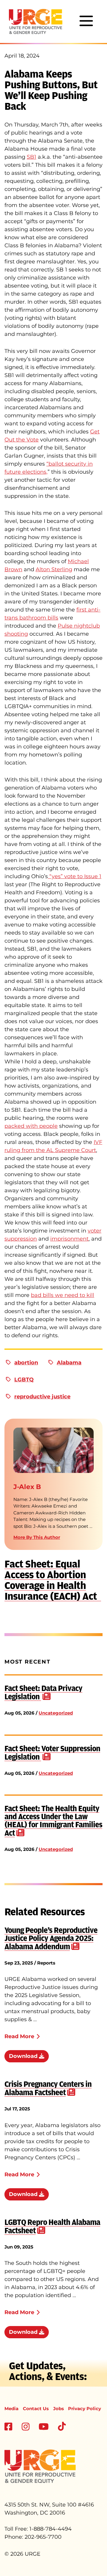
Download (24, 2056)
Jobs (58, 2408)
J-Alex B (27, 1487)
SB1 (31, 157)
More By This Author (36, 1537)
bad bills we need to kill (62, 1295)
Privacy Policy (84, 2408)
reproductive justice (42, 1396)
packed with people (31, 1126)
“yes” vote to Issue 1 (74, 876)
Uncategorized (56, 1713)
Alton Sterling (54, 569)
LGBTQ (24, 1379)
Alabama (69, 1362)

# # # # #

▶ Task to carry out
Pictures aside, repeat every line of the data above exactly.

▶ Result below
Download (24, 2056)
Jobs (58, 2408)
J-Alex B (27, 1487)
SB1 (31, 157)
More By This Author (36, 1537)
bad bills we need to kill (62, 1295)
Privacy Policy (84, 2408)
reproductive justice (42, 1396)
packed with people (31, 1126)
“yes” vote to Issue 1 (74, 876)
Uncategorized (56, 1713)
Alton Sterling (54, 569)
LGBTQ (24, 1379)
Alabama (69, 1362)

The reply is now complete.